- [Exercise aim] Wherever the listing holds a picture, leave it out, and copy the remainder exactly.

+ + + + +

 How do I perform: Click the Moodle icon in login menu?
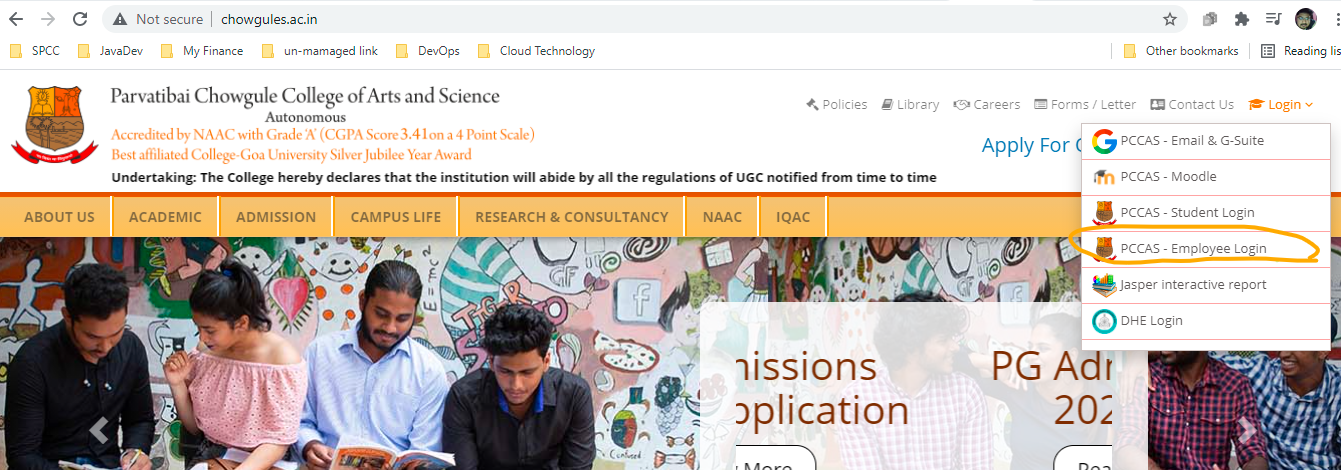tap(1104, 177)
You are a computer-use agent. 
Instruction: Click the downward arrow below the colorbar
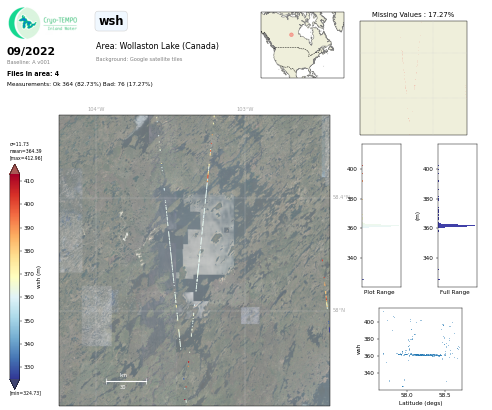(x=14, y=384)
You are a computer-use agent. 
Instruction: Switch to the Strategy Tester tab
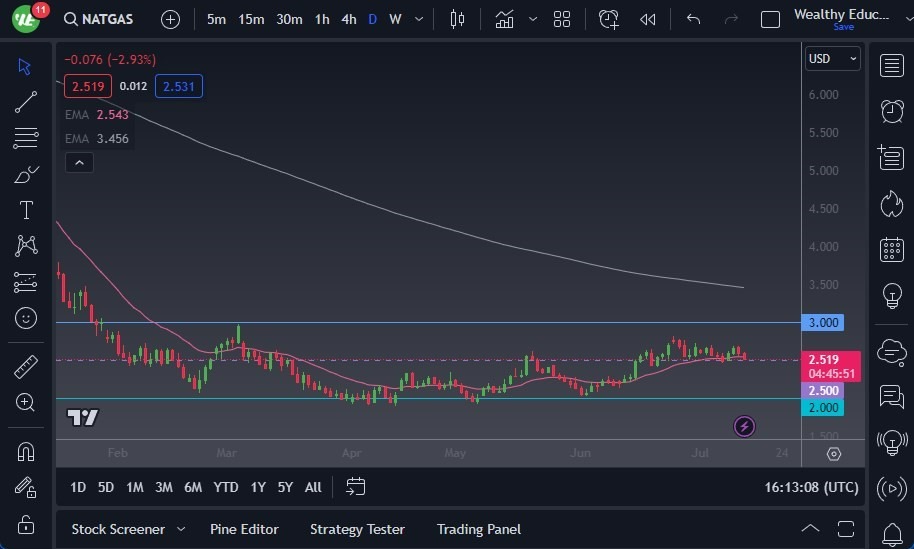(357, 529)
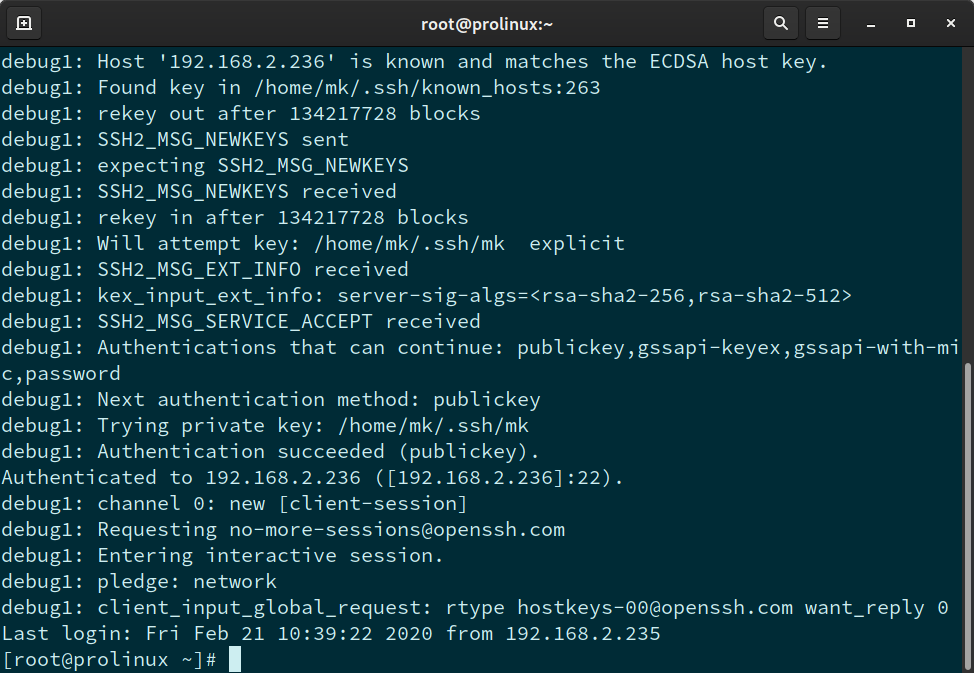Viewport: 974px width, 673px height.
Task: Click the cursor block at the shell prompt
Action: click(235, 660)
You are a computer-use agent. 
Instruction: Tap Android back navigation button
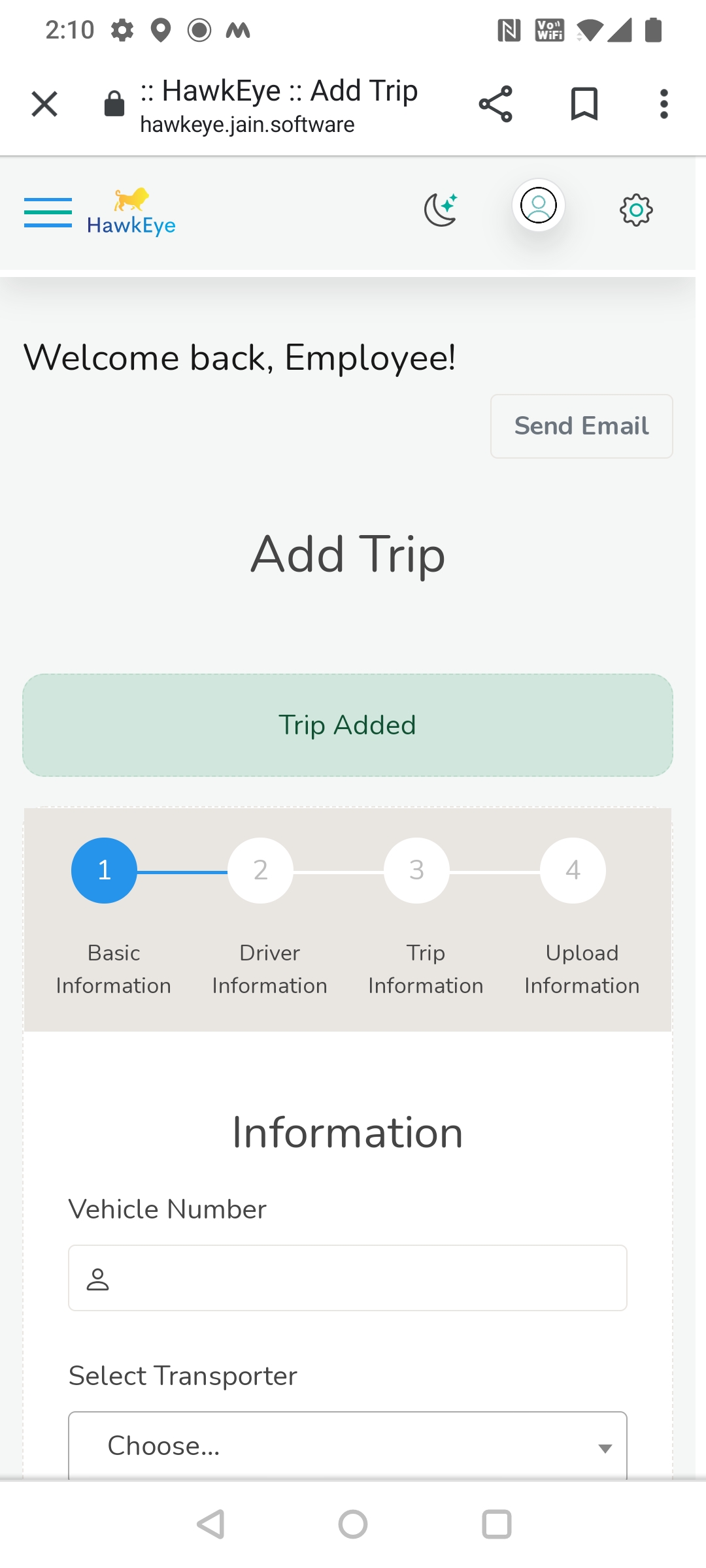pos(211,1524)
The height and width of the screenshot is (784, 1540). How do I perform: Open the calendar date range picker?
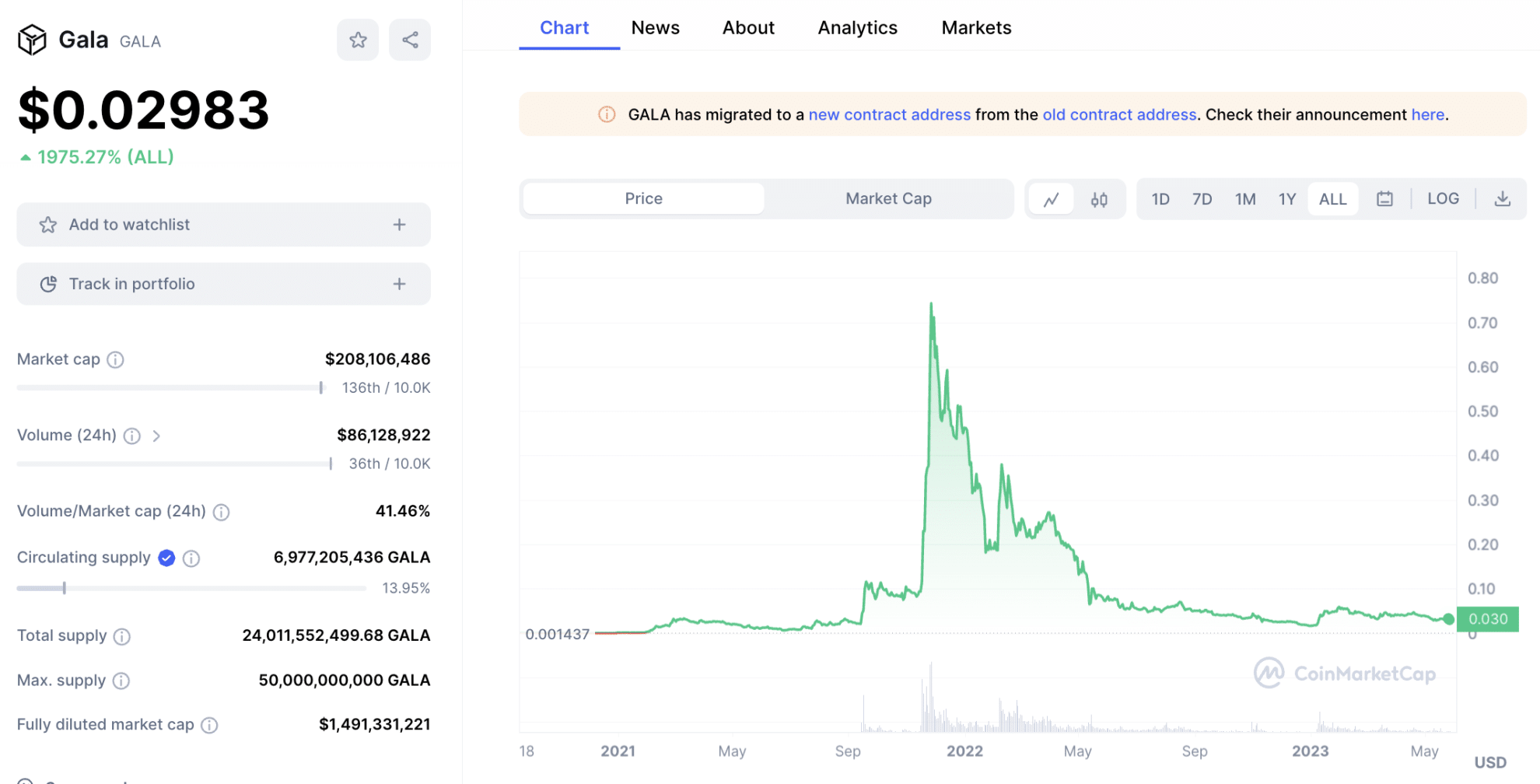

+ + + + +

- [Solution below]
 How do I perform: Click the Moodle icon in login menu?
tap(1104, 177)
You are a computer-use agent. 
Instruction: Click the downward arrow below the colorbar
(x=14, y=384)
You are a computer-use agent. 
Instruction: Switch to the Strategy Tester tab
(357, 529)
Viewport: 974px width, 673px height.
Task: Click the cursor block at the shell prompt
Action: click(235, 660)
You are a computer-use agent. 
Instruction: Tap Android back navigation button
pos(211,1524)
The height and width of the screenshot is (784, 1540). How do I perform: Open the calendar date range picker?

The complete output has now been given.